__DATA PROVIDED__:

-*-

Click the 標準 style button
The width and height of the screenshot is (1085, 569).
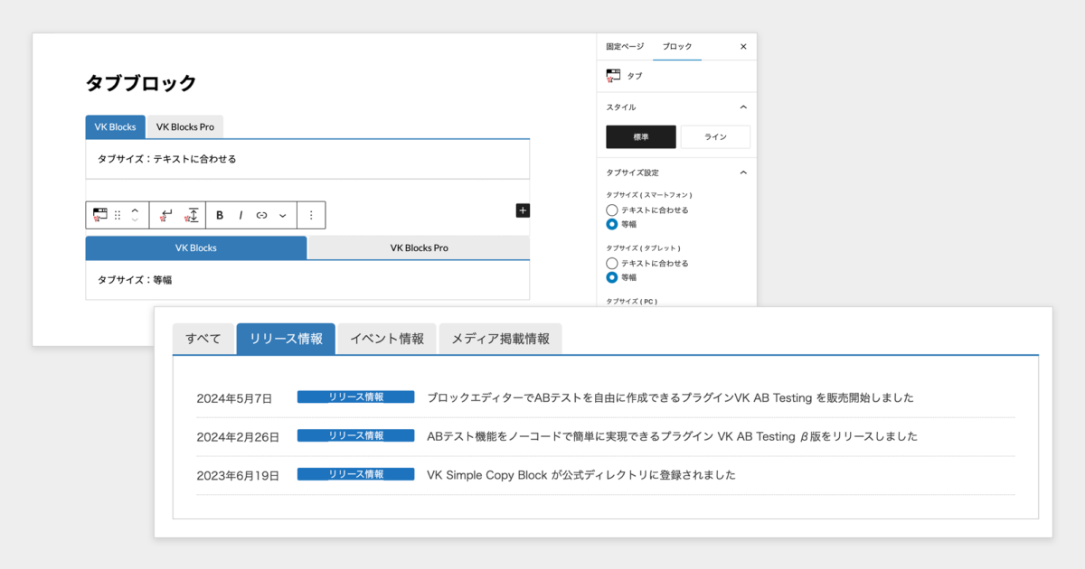[x=640, y=136]
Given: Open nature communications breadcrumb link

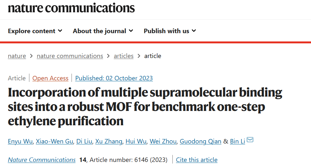Looking at the screenshot, I should tap(70, 56).
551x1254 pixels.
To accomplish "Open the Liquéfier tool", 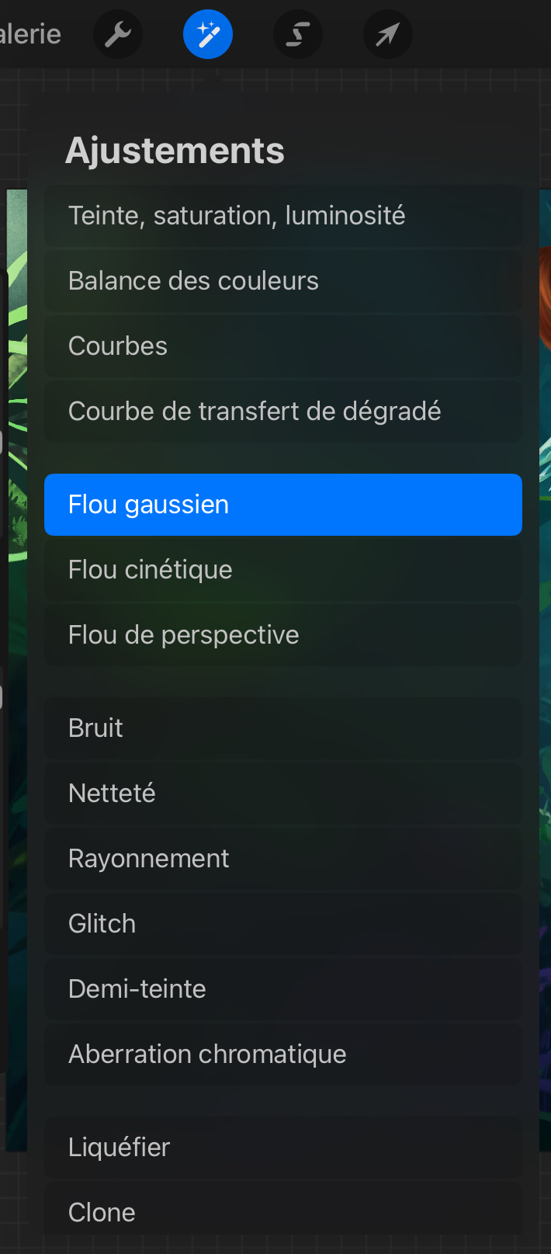I will [x=283, y=1148].
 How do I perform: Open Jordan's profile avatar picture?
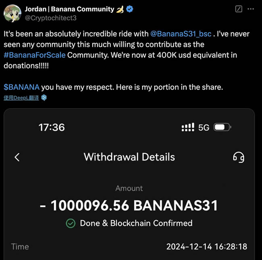click(12, 13)
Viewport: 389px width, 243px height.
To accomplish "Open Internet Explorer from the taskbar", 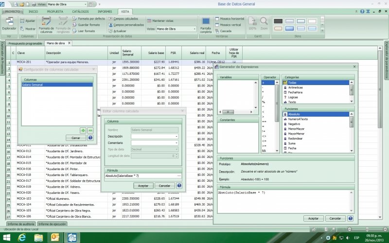I will (x=22, y=237).
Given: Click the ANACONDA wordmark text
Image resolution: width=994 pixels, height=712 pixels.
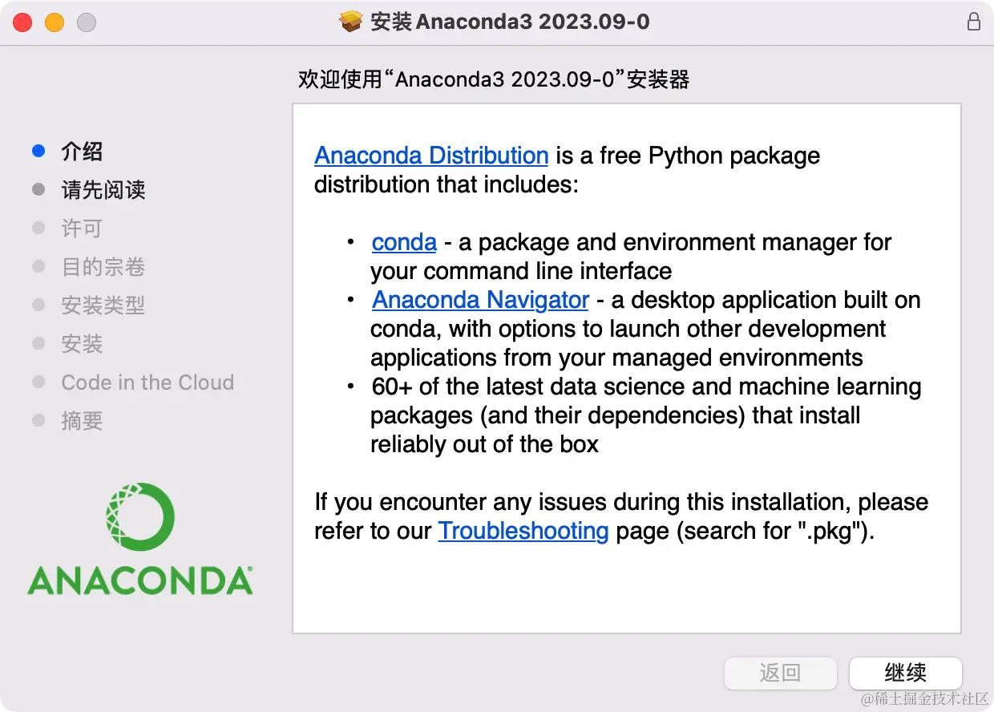Looking at the screenshot, I should point(140,581).
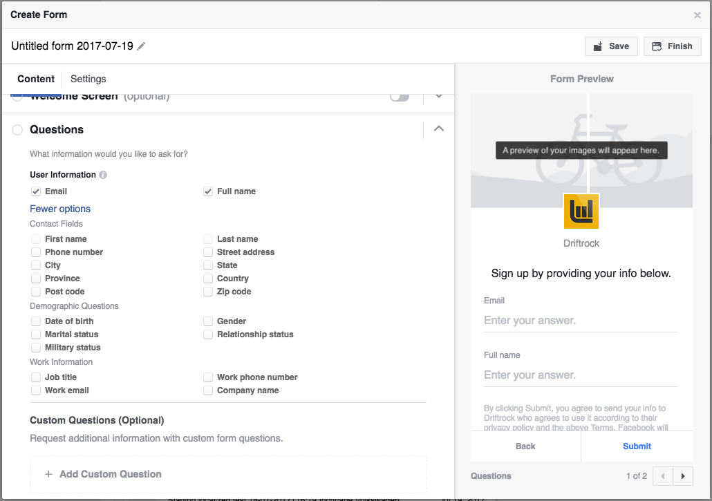
Task: Collapse the Questions section with its chevron
Action: [x=438, y=129]
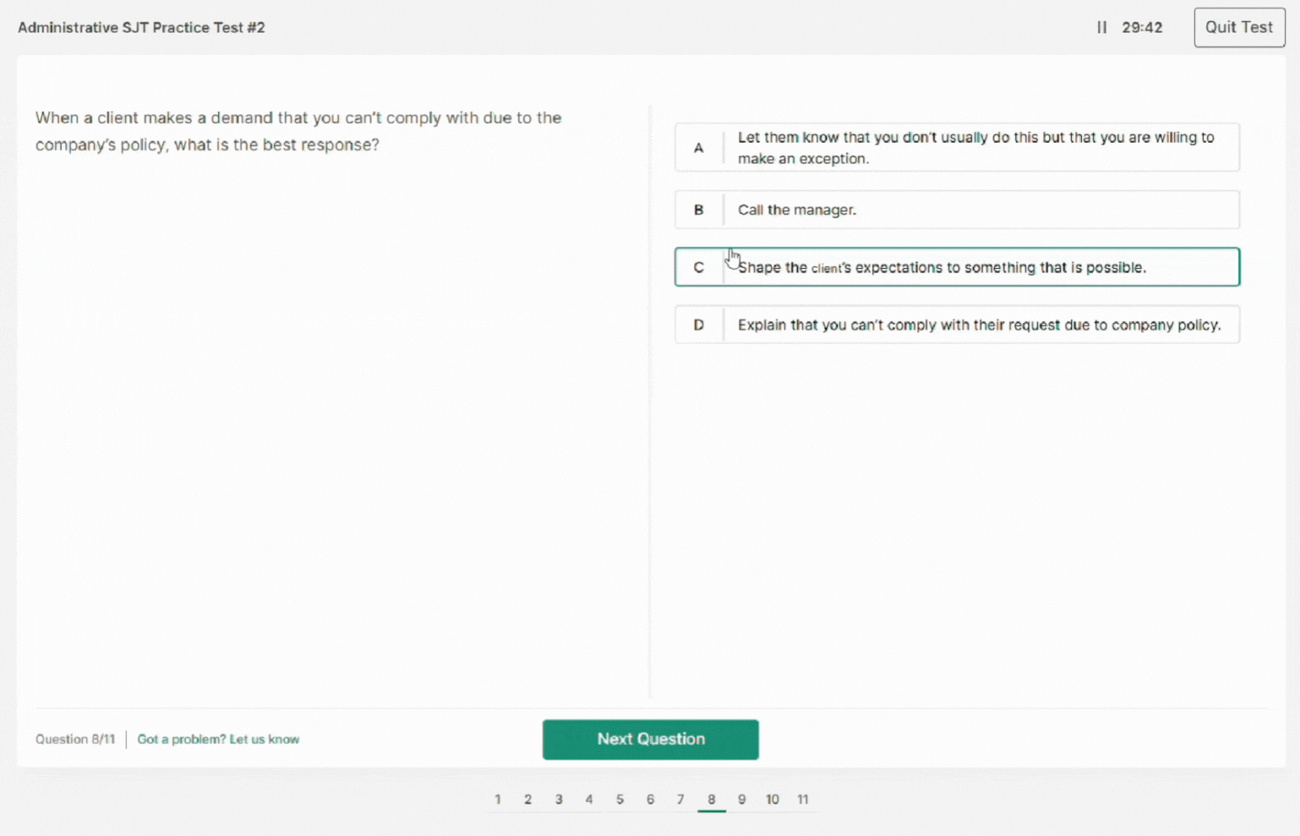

-*-

Gather every line of the records that contains the word "Given", and copy each one in full.

Given: Open nature communications breadcrumb link
Given: Click the ANACONDA wordmark text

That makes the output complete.